El pasado al que regresa Bolivia: Un país gobernado por EU, neonazis y narcos

Misión Verdad

Los últimos días del golpe en Bolivia están dejando ver, en buena parte gracias a la mediocridad de sus ejecutores, la costura del traje confeccionado para encubrir intereses de actores foráneos. El diseño sugiere que el cambio de régimen fue inspirado en patrones políticos de décadas anteriores.

Habría que remontarse a los años de los 70-80, cuando militares formados bajo la doctrina estadounidense, asaltaban el poder y se dedicaban a hacer sus negocios particulares bajo la fachada de las instituciones estatales.

De los hilos que hicieron el amarre, existe uno relacionado a las mafias del narcotráfico. No puede interpretarse de otra manera el intento de los medios internacionales por relacionar al depuesto presidente Evo Morales con el comercio ilegal de la cocaína.

Es un procedimiento de criminalización que guarda similitudes con acusaciones contra el gobierno de Venezuela, por colocar un ejemplo destacado de los países asediados en América Latina por una narrativa hecha a medida de los intereses geopolíticos de Washington. Ambos casos parecen partir de un mismo formato.

### Datos proporcionados
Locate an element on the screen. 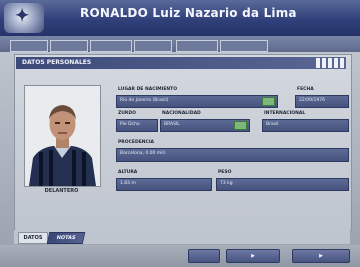 Image resolution: width=360 pixels, height=267 pixels. date-field: 22/09/1976 is located at coordinates (322, 102).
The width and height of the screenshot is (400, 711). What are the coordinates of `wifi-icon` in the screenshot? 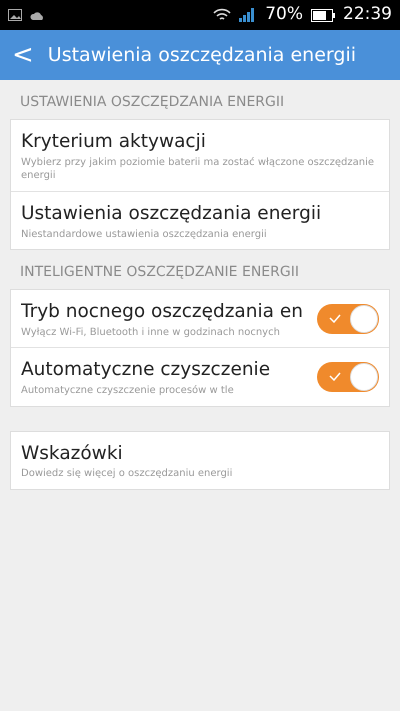 It's located at (222, 15).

### Consignas de trabajo
1) Según el título del extracto, ¿quiénes gobiernan el país al que regresa Bolivia? Enumera todos.
2) En el extracto, ¿con qué comercio ilegal intentan los medios internacionales relacionar a Evo Morales?
3) Imprime el fragmento del extracto que empieza en "Misión Verdad" y acaba en "de décadas anteriores.".

### Respuestas en orden
1) EU, neonazis y narcos.

2) Con el comercio ilegal de la cocaína.

3)
Misión Verdad

Los últimos días del golpe en Bolivia están dejando ver, en buena parte gracias a la mediocridad de sus ejecutores, la costura del traje confeccionado para encubrir intereses de actores foráneos. El diseño sugiere que el cambio de régimen fue inspirado en patrones políticos de décadas anteriores.